High energy solar particle events and their relationship to associated flare, CME and GLE parameters

Abstract

Large solar eruptive events, including solar flares and coronal mass ejections (CMEs), can lead to solar energetic particle (SEP) events. During these events, protons are accelerated up to several GeV and pose numerous space weather risks. These risks include, but are not limited to, radiation hazards to astronauts and disruption to satellites and electronics. The highest energy SEPs are capable of reaching Earth on timescales of minutes and can be detected in ground level enhancements (GLEs). Understanding and analyzing these events is critical to future forecasting models.
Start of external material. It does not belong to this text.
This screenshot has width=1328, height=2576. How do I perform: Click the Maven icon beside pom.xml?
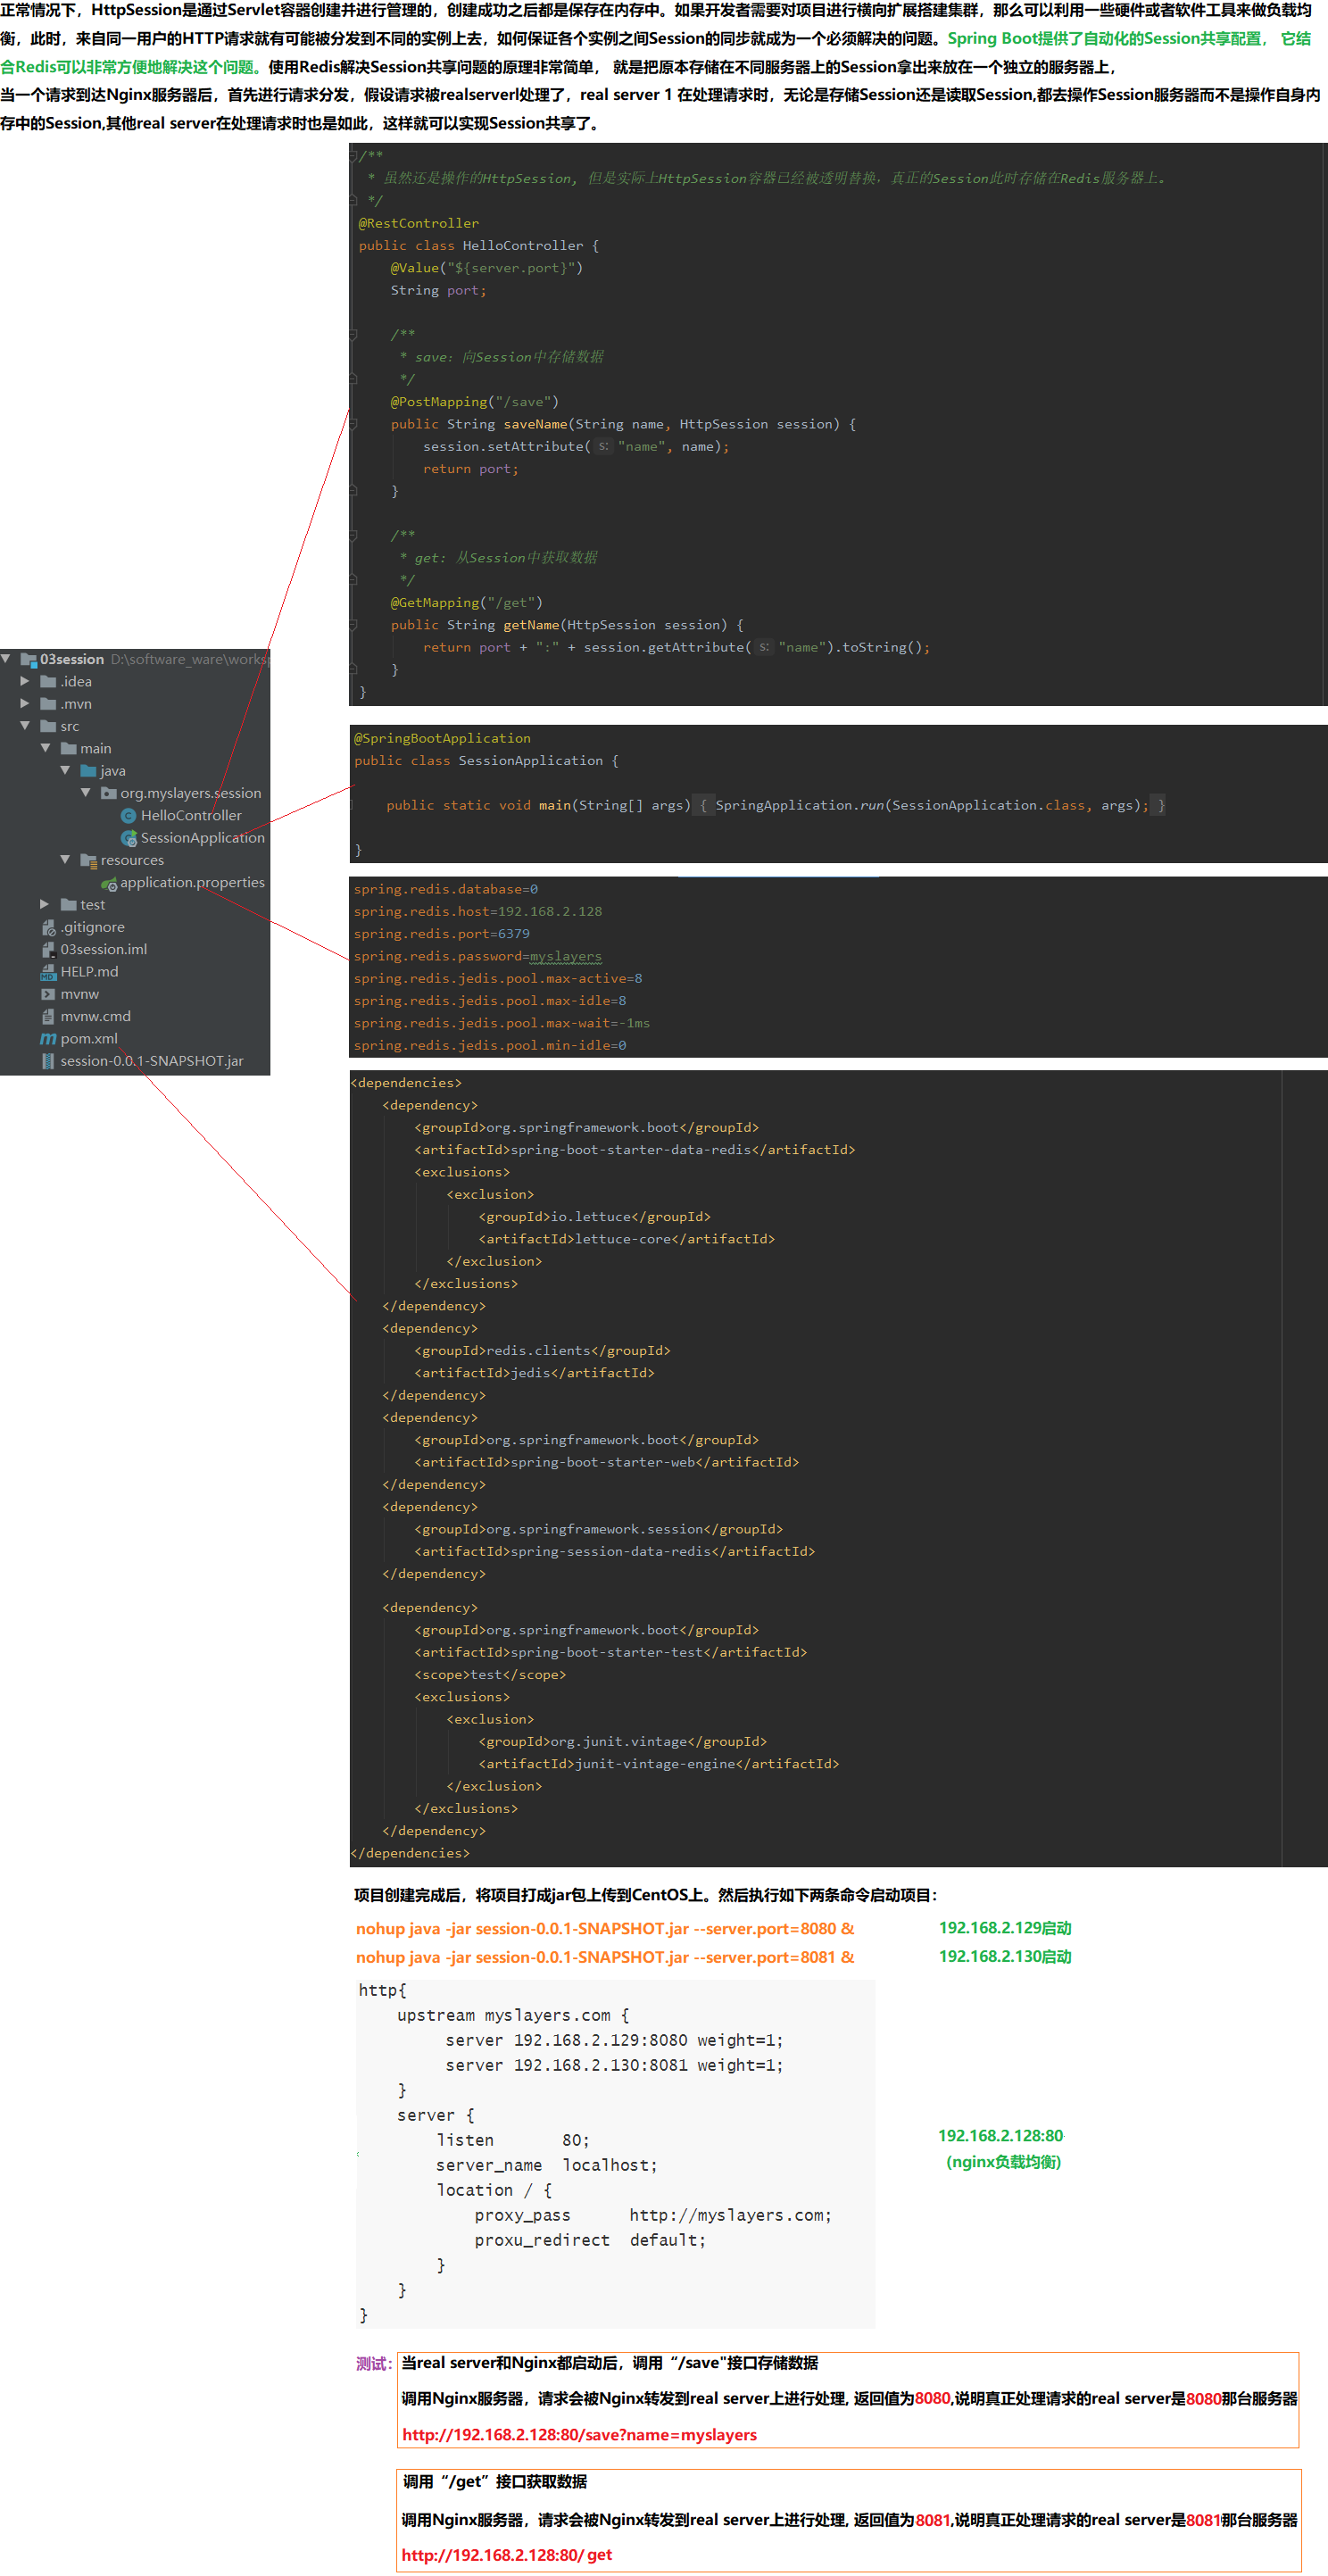48,1039
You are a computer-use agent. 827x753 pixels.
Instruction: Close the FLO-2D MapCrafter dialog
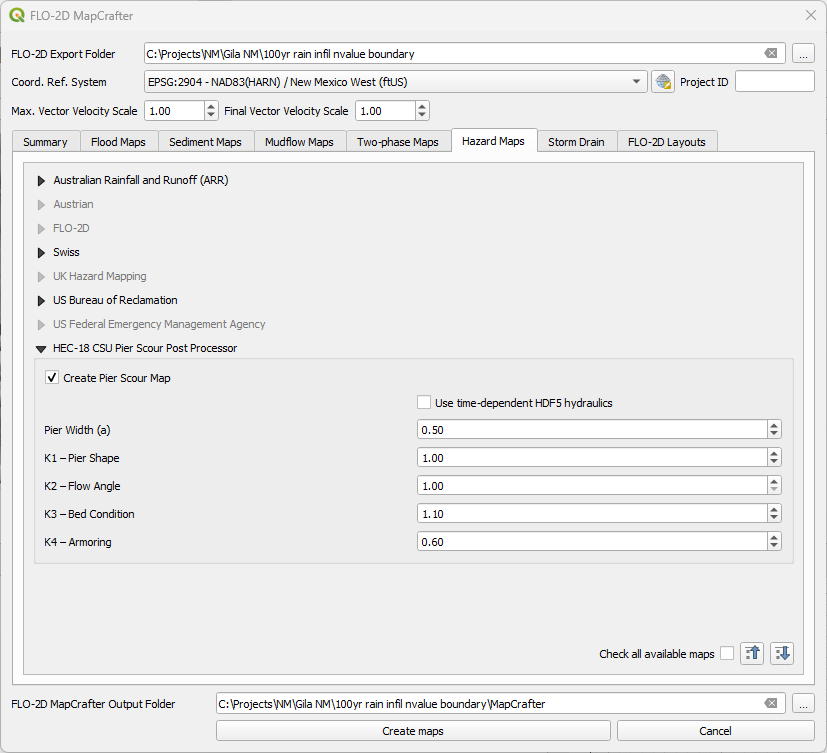point(810,15)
However, the availability of high energy SEP data sets is limited, especially that which covers multiple solar cycles. The majority of analysis of SEP events considers data at energies <100 MeV. In this work, we use a newly calibrated data set using data from Geostationary Operational Environmental Satellite-high energy proton and alpha detector between 1984 and 2017. Analysis of the SEP events in this time period over three high energy channels is performed, and SEP properties are compared to flare and CME parameters. In addition, neutron monitor (NM) observations are examined for the relevant GLE events. We find that correlations between SEP peak intensity and the CME speed are much weaker than for lower SEP energies. Correlations with flare intensity are broadly similar or weaker. Strong correlations are seen between >300 MeV data and GLE properties from NM data. The results of our work can be utilized in future forecasting models for both high energy SEP and GLE events.